Reefs die at 1.5 degrees of warming
According to Frances Anggadi, a legal expert at the University of Wollongong, for coral islands the outer low water line of the reef is used as the legal basis for establishing marine zones. In an earlier study by the University of Sydney, she said the potential loss of marine areas due to changes in this line due to climate change could be “a serious problem for nations like Kiribati, but also for larger countries like Australia.” Because they rely on reefs and islands to maintain their claims. In the Australian case, the islands delimit about 15 percent or 1.2 million square kilometers of Australia’s maritime zone in the Indian and Pacific Oceans and, to the north, in the Torres Strait.

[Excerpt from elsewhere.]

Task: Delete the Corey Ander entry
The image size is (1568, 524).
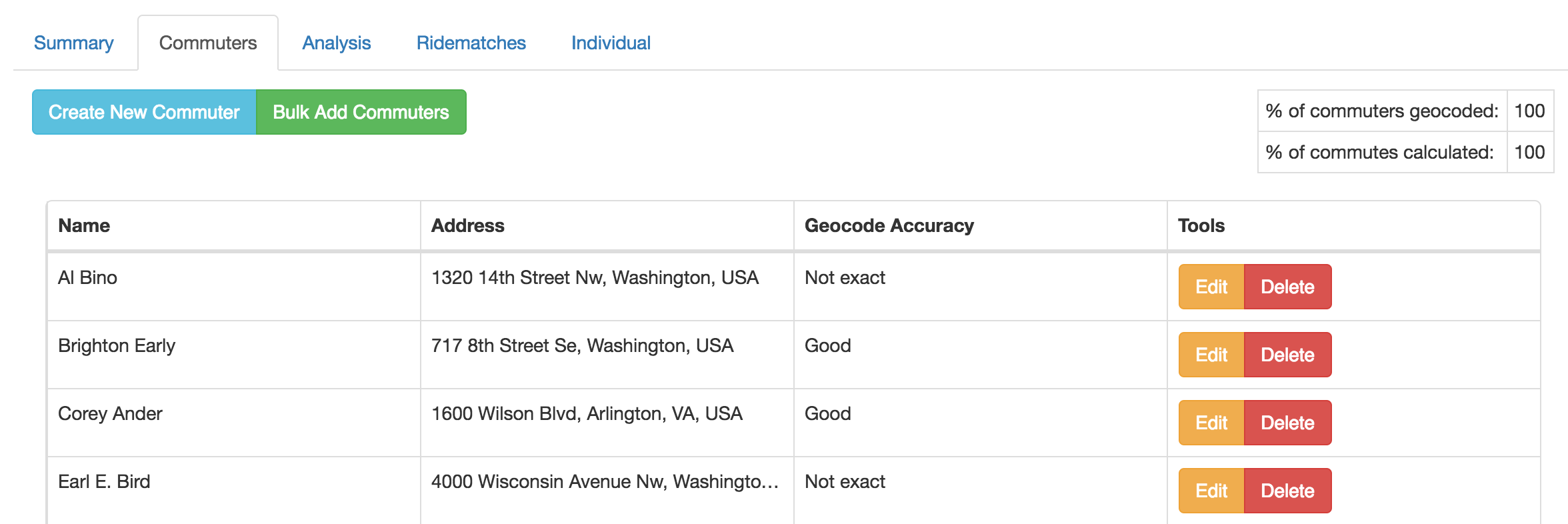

But climate change isn’t just affecting Australia’s coral islands. The coral reefs themselves are also suffering from the consequences of global warming. As sea temperatures have risen worldwide as a result of climate change, it is estimated that around 50 percent of reefs have already died. Sea temperatures that are too high lead to coral bleaching, while bleaching that lasts too long or too often leads to the complete death of the coral. Estimates suggest that even if global warming reaches 1.5 degrees Celsius above pre-industrial levels, 70 to 90 percent of the world’s corals will disappear. For example, the health of the world’s largest coral reef, Australia’s Great Barrier Reef, has been fragile for years.